* **Problem to solve**
Look through the data below for the line with "Click the Add Data button" and the line with "You are a computer-use", then transcribe exactly from the first through the second, leaving out all pictures.

Dataset entries:
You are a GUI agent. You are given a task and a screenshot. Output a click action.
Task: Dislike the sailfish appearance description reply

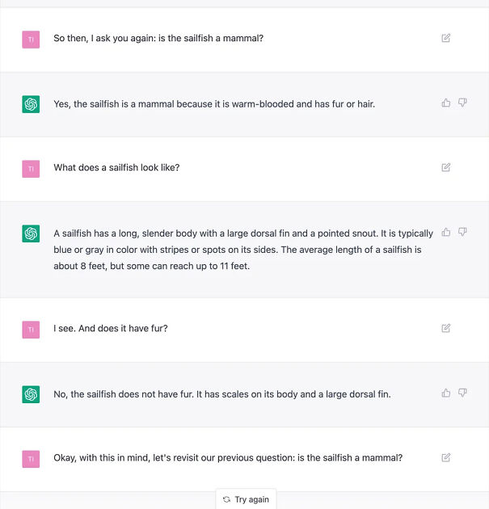(x=462, y=232)
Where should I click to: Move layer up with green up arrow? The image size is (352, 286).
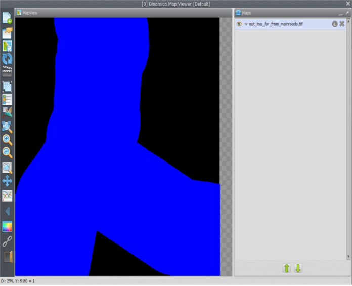287,268
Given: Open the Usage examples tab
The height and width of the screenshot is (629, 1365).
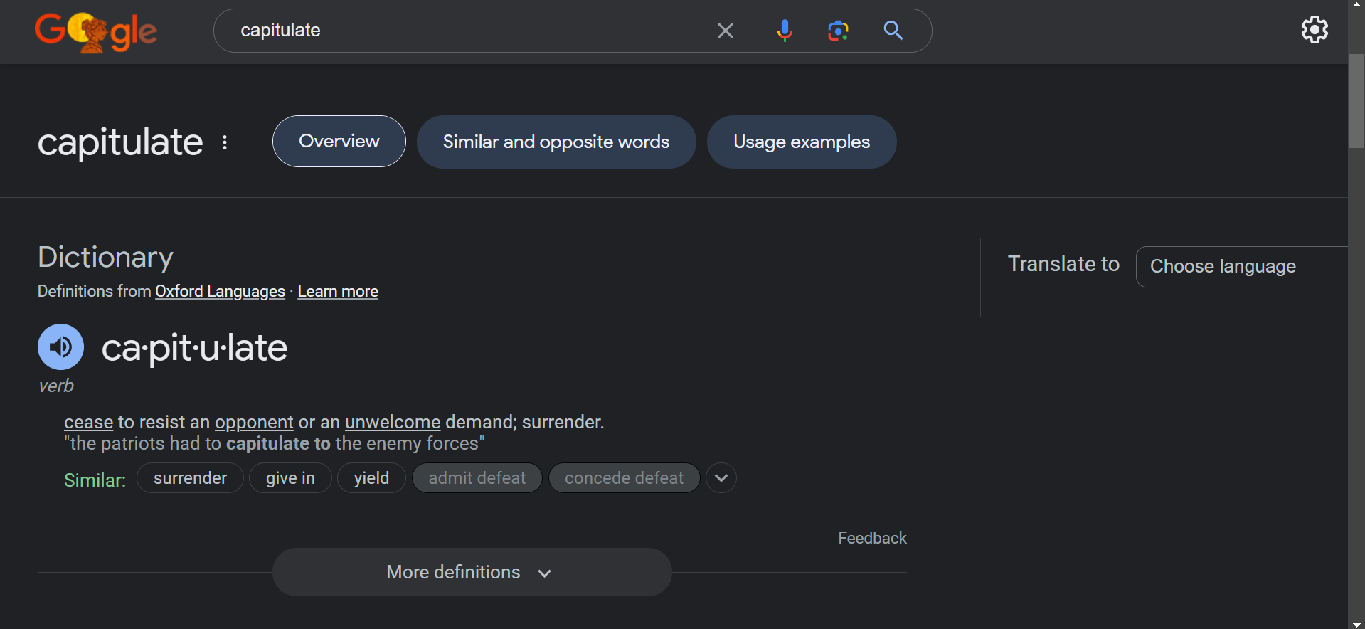Looking at the screenshot, I should click(801, 142).
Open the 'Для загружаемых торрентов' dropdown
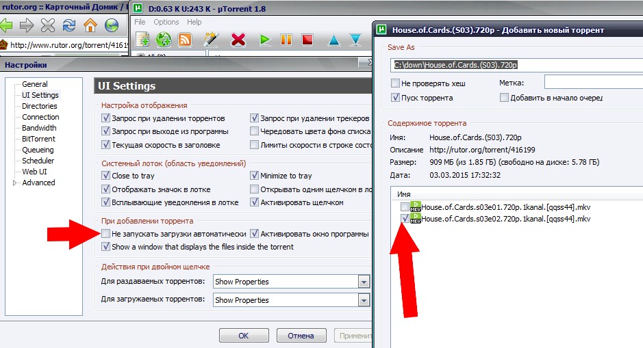The height and width of the screenshot is (348, 643). 363,300

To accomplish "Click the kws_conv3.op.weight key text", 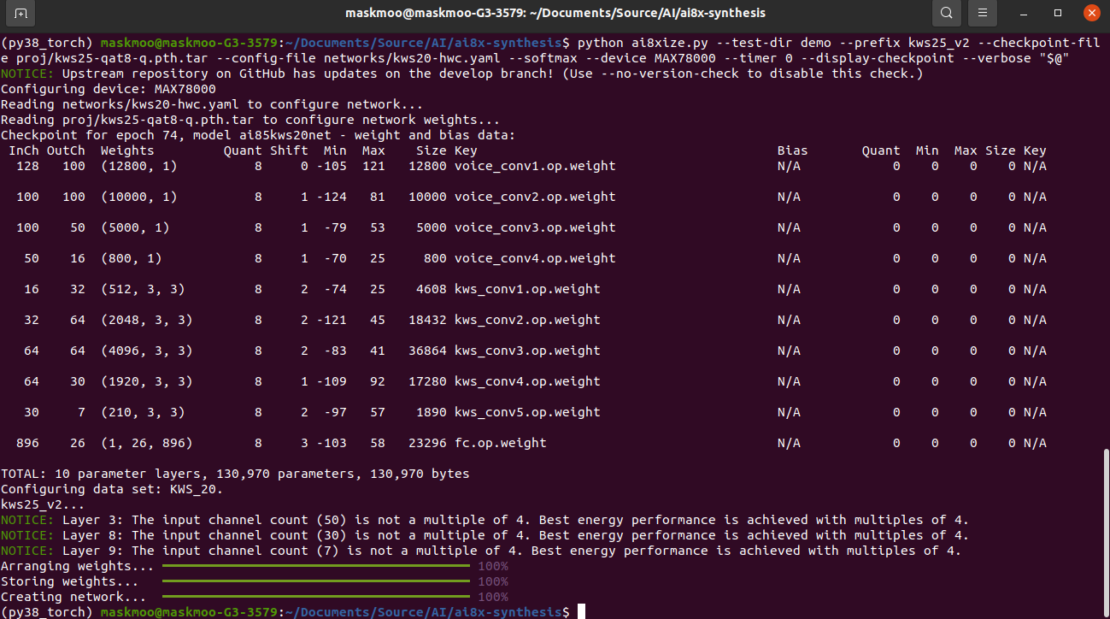I will [x=527, y=351].
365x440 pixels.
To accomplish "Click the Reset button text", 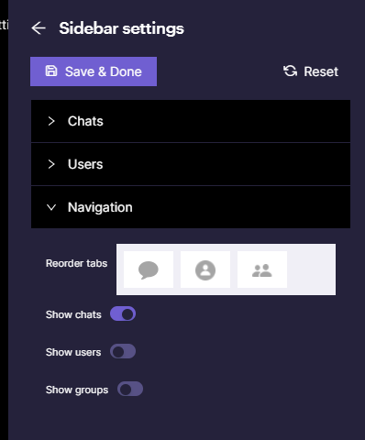I will point(321,72).
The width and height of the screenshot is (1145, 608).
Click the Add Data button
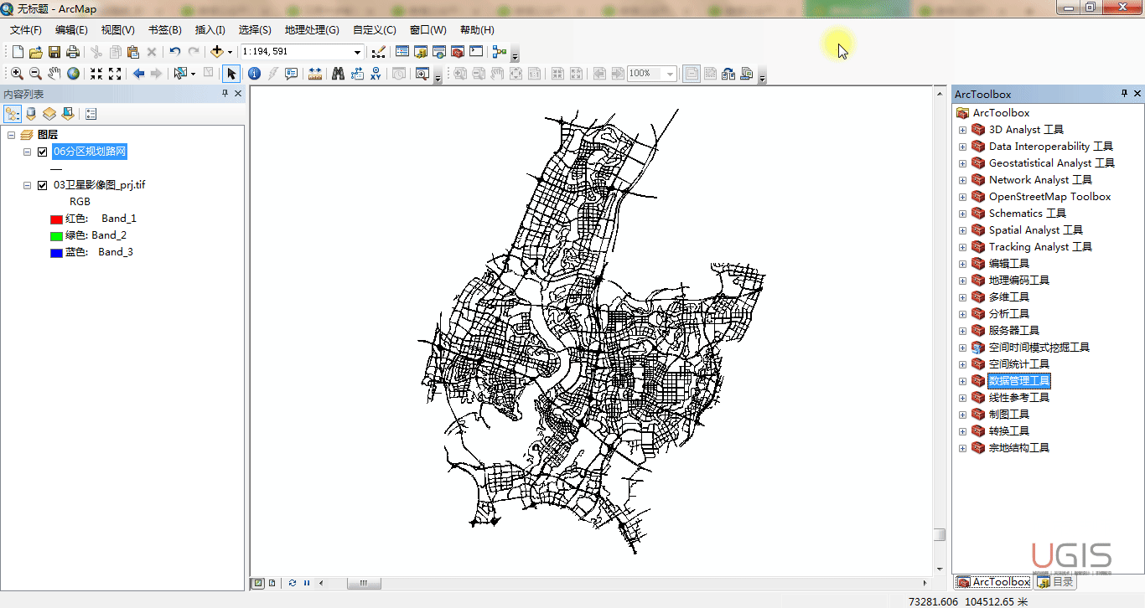pos(217,52)
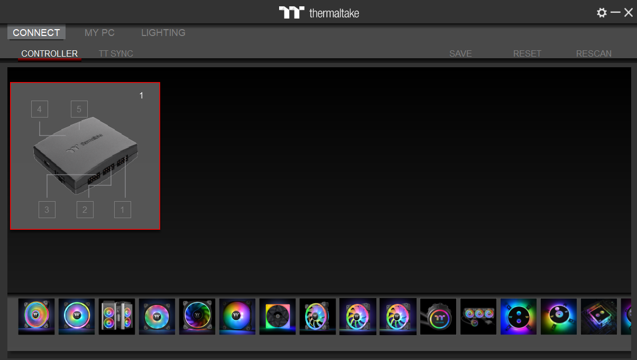The image size is (637, 360).
Task: Click port 5 on the controller diagram
Action: coord(79,109)
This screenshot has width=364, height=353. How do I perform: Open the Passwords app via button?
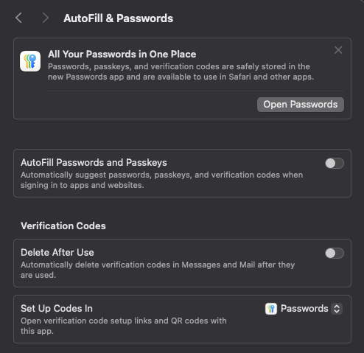(301, 105)
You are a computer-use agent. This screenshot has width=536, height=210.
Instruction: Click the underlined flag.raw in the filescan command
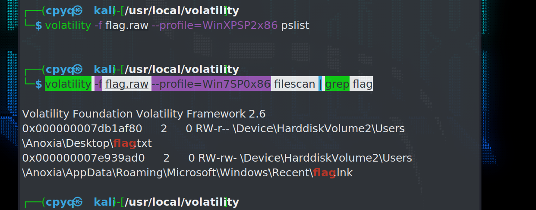(x=127, y=84)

* **Task output**
Click the Add Data button
pos(217,52)
The image size is (637, 360).
Task: Click port 5 on the controller diagram
Action: coord(79,109)
This screenshot has width=364, height=353. How do I perform: Open the Passwords app via button?
(301, 105)
You are a computer-use agent. This screenshot has width=536, height=210.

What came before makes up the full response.